2015-05-11

Amended Company Act requires profit-sharing

On May 1, 2015, an amendment to Company Act passed the third reading in the Legislature mandates that companies, when they are profitable in a given fiscal year, must allocate their annual pre-tax profits to employees.

According to the new amendment, the percentage of surplus profit distributable as employees’ bonuses shall be definitely specified in the Articles of Incorporation. But the amounts or proportion would be left to each company’s discretion. The bonuses can be either cash or stocks. Specifics of the bonuses shall be adopted by a majority of directors at a meeting attended by two-thirds or more of the total number of directors; and in addition thereto a report of such result shall be submitted to the shareholders’ meeting.
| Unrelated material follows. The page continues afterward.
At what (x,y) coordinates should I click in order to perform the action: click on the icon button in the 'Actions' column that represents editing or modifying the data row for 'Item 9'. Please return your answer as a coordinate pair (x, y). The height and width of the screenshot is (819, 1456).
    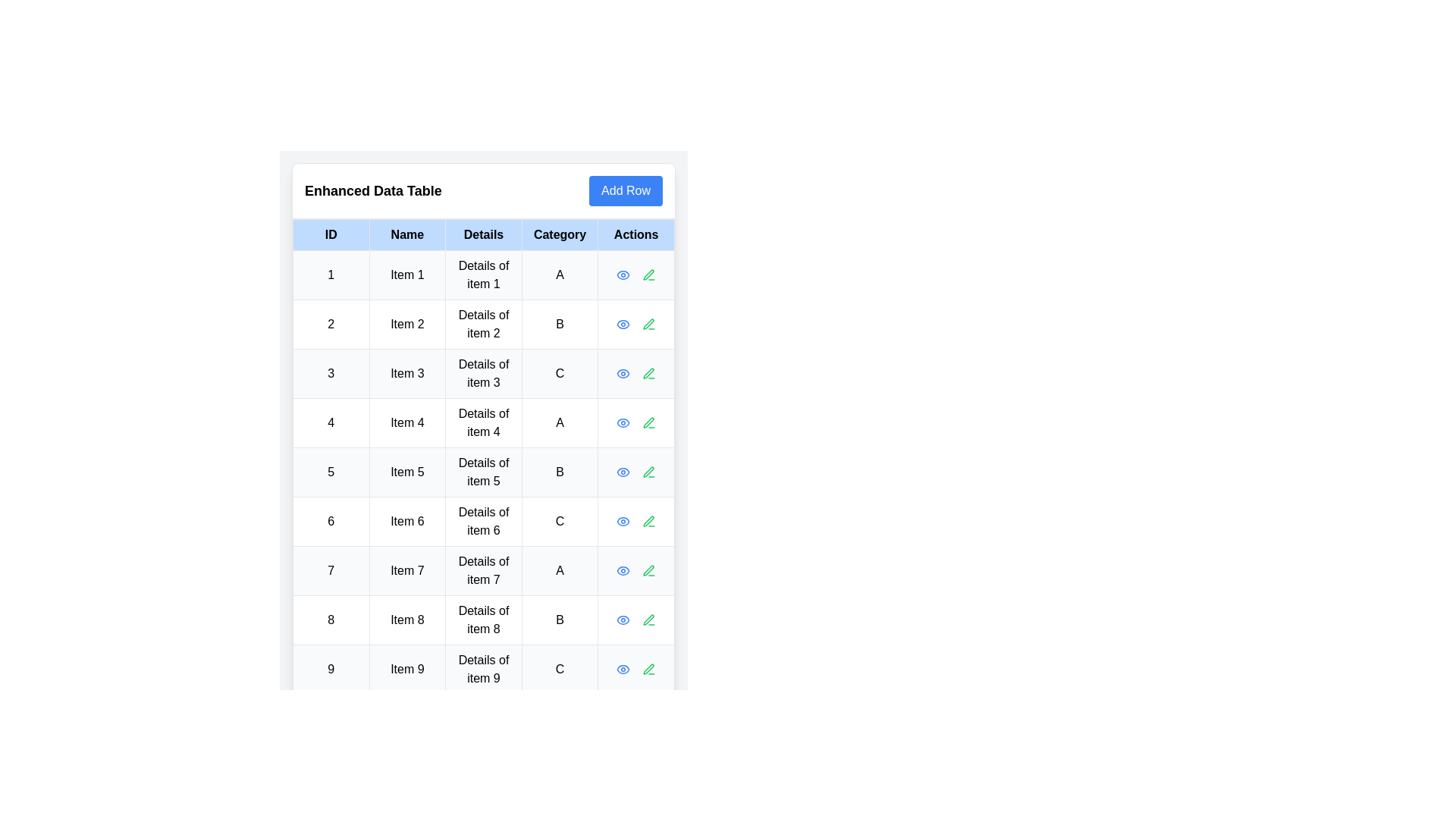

However, if companies have accumulated deficit from previous years, earnings should be channeled to cover losses and companies would not have to share a portion of the gains with employees.

The amendment changes the priority of how earnings will be distributed. The amended Company Act stipulates that employees are compensated before companies have made business income tax payments.

This new law is applicable to companies limited by shares as well as limited companies. But it will not apply to state-run enterprises unless the agencies overseeing them stipulate that profits should be shared.

Legislators on both sides of the political spectrum believe the provision will help address the nation’s wealth disparity problem and elevate the standard of living for average workers.